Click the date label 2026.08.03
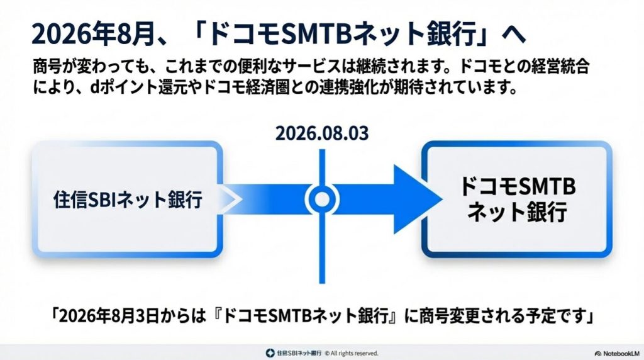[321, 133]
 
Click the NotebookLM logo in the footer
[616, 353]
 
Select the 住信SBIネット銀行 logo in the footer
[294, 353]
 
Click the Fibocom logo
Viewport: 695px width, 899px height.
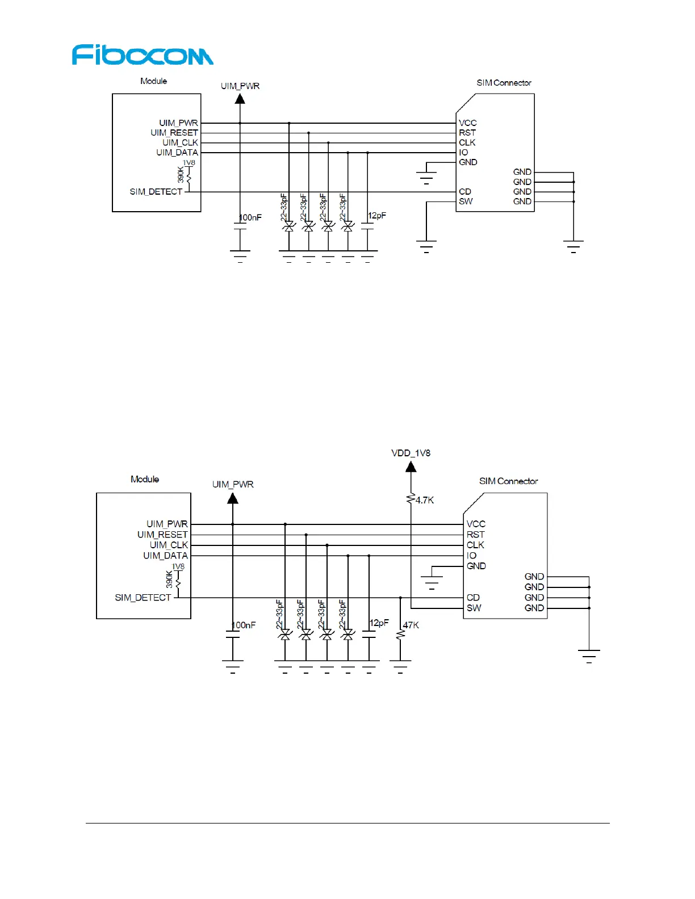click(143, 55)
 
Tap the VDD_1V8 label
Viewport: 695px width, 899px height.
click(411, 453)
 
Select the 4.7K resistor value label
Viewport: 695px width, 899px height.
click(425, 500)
...
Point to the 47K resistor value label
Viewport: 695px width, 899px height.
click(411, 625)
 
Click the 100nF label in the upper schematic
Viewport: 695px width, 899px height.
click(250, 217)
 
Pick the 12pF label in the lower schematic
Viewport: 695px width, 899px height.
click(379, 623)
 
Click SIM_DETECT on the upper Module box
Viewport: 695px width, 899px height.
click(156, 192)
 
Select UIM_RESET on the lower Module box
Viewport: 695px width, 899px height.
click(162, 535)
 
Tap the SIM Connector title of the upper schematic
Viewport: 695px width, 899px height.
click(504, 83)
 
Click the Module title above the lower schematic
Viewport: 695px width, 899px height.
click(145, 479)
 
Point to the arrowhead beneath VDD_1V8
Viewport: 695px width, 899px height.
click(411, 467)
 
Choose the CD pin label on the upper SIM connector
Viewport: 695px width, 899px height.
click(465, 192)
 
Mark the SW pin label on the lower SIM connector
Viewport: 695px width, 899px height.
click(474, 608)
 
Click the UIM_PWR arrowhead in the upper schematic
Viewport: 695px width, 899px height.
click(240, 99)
* * *
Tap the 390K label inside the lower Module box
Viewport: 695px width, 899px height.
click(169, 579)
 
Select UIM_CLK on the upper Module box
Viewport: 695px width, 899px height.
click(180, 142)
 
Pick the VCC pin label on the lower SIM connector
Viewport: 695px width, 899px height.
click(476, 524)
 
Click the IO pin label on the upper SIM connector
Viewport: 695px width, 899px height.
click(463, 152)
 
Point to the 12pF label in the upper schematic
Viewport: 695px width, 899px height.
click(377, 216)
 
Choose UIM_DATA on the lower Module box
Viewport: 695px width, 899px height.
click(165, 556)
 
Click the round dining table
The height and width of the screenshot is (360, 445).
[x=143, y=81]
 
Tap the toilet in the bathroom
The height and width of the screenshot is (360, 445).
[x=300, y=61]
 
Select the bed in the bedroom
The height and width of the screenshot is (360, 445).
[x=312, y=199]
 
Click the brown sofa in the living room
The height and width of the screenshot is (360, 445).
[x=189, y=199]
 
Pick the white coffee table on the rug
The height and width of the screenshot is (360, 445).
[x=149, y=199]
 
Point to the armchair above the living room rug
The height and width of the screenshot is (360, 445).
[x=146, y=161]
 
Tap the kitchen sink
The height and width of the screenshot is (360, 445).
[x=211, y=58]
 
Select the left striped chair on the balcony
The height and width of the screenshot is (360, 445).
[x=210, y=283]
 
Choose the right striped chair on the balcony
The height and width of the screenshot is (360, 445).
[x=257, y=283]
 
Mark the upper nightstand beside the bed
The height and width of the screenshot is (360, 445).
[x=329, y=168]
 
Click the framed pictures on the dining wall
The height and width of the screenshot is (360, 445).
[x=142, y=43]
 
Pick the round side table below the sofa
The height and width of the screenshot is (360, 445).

Goal:
Recast the rows starting at the line that contains "Choose the CD" and ending at the line that contains "click(240, 99)" as a JSON list of strings, one string per line, leaving out blank lines.

Completed task:
[
  "Choose the CD pin label on the upper SIM connector",
  "Viewport: 695px width, 899px height.",
  "click(465, 192)",
  "Mark the SW pin label on the lower SIM connector",
  "Viewport: 695px width, 899px height.",
  "click(474, 608)",
  "Click the UIM_PWR arrowhead in the upper schematic",
  "Viewport: 695px width, 899px height.",
  "click(240, 99)"
]